Why the use of artisanal grains in pastries is on the rise

The growing popularity of gluten-free diets and trendy ingredients like ancient grains have made a big impact in the world of the baking and pastry arts. One outcome is a notable shift in the way culinary professionals use grains for their creations. It’s becoming increasingly common for chefs and bakers to step away from the familiar cultivated wheat and embrace some intriguing flavors and textures.

While the use of artisanal grains is more commonly associated with bread making, these developments have also impacted pastries. A wide range of desserts are being rebuilt with a surprising assortment of grains as their foundations. Any chef who’s interested in exploring fresh approaches to beloved treats should try incorporating some of these ideas.

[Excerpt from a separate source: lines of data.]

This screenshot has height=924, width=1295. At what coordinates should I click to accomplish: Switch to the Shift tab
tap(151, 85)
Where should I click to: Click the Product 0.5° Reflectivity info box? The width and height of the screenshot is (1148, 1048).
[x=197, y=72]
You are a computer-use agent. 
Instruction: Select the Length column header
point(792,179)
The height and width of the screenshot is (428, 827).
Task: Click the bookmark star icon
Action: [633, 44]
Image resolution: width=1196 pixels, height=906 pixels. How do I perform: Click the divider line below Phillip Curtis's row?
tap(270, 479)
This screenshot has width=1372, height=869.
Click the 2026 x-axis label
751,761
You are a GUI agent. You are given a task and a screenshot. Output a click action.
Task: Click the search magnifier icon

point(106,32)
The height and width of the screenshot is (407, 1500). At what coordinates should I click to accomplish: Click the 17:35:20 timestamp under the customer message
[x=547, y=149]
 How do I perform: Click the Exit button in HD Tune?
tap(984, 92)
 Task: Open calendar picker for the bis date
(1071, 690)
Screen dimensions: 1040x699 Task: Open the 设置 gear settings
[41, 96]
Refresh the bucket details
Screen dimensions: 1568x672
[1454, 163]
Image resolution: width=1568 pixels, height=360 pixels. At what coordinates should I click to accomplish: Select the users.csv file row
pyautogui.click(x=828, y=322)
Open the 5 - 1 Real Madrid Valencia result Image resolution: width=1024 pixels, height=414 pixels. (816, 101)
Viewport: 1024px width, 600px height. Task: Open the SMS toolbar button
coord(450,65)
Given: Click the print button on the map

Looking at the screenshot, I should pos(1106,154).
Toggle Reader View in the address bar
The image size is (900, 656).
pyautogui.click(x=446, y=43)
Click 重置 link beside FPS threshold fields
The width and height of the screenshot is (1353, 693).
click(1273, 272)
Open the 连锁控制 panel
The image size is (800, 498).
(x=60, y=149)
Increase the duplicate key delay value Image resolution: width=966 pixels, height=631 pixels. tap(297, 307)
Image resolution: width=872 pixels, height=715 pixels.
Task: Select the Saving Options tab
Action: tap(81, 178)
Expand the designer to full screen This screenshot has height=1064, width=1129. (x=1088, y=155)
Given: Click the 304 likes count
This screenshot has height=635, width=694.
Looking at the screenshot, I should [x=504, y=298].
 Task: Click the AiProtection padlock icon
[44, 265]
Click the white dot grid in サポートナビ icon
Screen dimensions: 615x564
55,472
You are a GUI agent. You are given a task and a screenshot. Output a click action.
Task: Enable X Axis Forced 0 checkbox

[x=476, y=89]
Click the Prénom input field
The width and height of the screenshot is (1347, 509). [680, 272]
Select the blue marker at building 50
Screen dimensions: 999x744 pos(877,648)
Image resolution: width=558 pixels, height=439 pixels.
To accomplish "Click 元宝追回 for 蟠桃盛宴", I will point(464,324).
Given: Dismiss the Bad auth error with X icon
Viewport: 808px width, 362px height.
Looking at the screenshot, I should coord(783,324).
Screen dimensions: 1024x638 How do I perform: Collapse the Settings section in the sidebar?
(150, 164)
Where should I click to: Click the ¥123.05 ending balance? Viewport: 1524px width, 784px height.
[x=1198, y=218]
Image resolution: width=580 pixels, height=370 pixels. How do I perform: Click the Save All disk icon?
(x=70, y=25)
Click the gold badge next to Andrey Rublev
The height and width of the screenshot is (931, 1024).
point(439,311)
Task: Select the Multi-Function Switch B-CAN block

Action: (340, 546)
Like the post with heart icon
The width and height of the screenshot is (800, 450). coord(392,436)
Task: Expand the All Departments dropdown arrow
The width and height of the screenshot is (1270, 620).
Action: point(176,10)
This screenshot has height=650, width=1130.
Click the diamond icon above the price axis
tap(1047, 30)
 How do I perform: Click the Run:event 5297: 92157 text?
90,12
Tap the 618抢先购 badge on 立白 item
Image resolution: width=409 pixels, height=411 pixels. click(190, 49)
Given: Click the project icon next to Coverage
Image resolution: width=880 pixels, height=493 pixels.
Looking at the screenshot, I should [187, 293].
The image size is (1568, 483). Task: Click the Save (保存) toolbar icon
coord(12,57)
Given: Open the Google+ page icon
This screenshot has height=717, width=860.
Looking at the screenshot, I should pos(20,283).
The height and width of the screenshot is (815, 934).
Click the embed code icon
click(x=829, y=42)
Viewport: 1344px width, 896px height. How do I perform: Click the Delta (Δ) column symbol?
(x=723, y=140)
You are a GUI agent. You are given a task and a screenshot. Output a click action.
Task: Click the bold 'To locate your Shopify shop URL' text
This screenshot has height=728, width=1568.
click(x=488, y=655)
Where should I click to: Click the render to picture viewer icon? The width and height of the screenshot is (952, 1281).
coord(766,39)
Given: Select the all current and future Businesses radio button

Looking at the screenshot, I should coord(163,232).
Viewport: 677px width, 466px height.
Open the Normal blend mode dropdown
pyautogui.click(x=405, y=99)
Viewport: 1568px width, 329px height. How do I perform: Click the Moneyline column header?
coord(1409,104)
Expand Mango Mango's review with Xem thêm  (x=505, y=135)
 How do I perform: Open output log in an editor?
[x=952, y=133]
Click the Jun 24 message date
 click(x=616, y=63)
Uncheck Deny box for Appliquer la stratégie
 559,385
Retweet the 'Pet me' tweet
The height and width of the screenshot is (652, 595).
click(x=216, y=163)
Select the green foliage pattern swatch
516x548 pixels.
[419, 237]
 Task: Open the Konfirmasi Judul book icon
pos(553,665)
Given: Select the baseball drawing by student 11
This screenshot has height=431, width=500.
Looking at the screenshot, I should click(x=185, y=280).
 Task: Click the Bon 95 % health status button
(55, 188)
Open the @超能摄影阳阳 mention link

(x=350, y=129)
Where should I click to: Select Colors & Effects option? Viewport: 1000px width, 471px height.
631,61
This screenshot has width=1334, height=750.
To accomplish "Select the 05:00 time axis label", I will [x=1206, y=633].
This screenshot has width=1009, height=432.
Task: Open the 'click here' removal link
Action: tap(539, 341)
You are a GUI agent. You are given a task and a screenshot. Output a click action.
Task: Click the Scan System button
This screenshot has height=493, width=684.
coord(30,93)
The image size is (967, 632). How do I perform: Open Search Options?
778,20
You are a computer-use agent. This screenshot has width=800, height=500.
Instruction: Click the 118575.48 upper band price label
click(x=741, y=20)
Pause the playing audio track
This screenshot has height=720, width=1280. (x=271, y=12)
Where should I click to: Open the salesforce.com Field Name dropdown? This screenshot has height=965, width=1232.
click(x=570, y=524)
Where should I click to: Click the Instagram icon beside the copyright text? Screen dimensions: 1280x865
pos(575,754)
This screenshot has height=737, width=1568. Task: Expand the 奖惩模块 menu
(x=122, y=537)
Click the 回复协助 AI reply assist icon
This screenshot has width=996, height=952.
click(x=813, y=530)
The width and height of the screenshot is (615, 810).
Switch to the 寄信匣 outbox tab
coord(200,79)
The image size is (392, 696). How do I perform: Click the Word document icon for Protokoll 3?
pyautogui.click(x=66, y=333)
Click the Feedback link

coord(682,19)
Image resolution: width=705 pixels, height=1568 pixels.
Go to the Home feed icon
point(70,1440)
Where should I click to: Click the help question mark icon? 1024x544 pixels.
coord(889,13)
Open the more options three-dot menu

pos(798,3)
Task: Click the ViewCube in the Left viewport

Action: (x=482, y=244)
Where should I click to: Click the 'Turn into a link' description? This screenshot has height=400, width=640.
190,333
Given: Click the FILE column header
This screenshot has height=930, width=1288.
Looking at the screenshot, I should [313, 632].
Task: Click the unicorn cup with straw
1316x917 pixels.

The flours of experimentation

“Try flours such as barley, buckwheat, amaranth and kamut.”

One of the leading voices in the movement toward getting creative with grains for baking is Kim Boyce. The Portland, Oregon-based pastry chef and cookbook author set out to show baking enthusiasts how they could using a wide range of flours in their dishes, such as barley, buckwheat, amaranth and kamut. She shared directions for whole grain, ultra-chocolaty cookies with Bon Appetit that utilize spelt flour.

Stir together melted butter and bittersweet chocolate. Add four eggs and sugar to the bowl of a standing mixer, whipping at high speed for three minutes. Scrape in the chocolate and mix at low speed.

Sift the flour, along with baking powder and salt. Pour these ingredients into the chocolate mixture and combine at low speed. Stir in more chopped chocolate and refrigerate the dough for a minimum of two hours.

Scoop out balls of dough, rolling them in cacao nibs and setting on parchment-lined baking sheets. Bake for up to 20 minutes, checking for nibs to be toasted and the edges to become firm. Allow to cool before serving.

Taking on a whole-grain challenge

Taking alternative approaches to the grains in baked goods is not always easy. Just ask pastry chef Charbel Abrache, who works at Seylou Bakery & Mill in Washington, D.C. NPR reported that this establishment, founded by head baker Jonathan Bethony, is based around the idea of using locally sourced, truly whole grain for an array of baked goods.That means including all of the bran and germ in the flour, components that are usually largely sifted out for simpler preparation, and eschewing any added white flour, gluten or yeast.

The results can be extra-flavorful and nutritious, but there’s also considerably more effort involved in developing recipes and carrying them out. Nonetheless, Abrache makes the daily selection of pastries with only whole grains, no refined sugar and a focus on regional ingredients. The offerings that come out of these painstaking specifications include chocolate croissants made with local butter and caneles prepared from millet flour and sorghum syrup.

Using different flours may unlock new possibilities for your baking.Using unconventional flours may unlock new possibilities for your baking.

An ancient secret to baking a pie

To get started on using different grains in your pastries, take a cue from Whole Foods. The retailer offered an easy recipe for a pie dough made with ancient grains. Specifically, the directions call for a cup each of teff flour and quinoa flour.

Whisk the flours with sugar and salt before working in cold butter with your hands. Pour in half a cup of water and knead. Split the dough in half and refrigerate for at least half an hour. Then, roll out on a floured surface when you’re ready to make your pie.

Artisanal grains bring exciting new possibilities for your baking. Add unique character to your dishes by getting creative with alternatives to your usual pastry flour.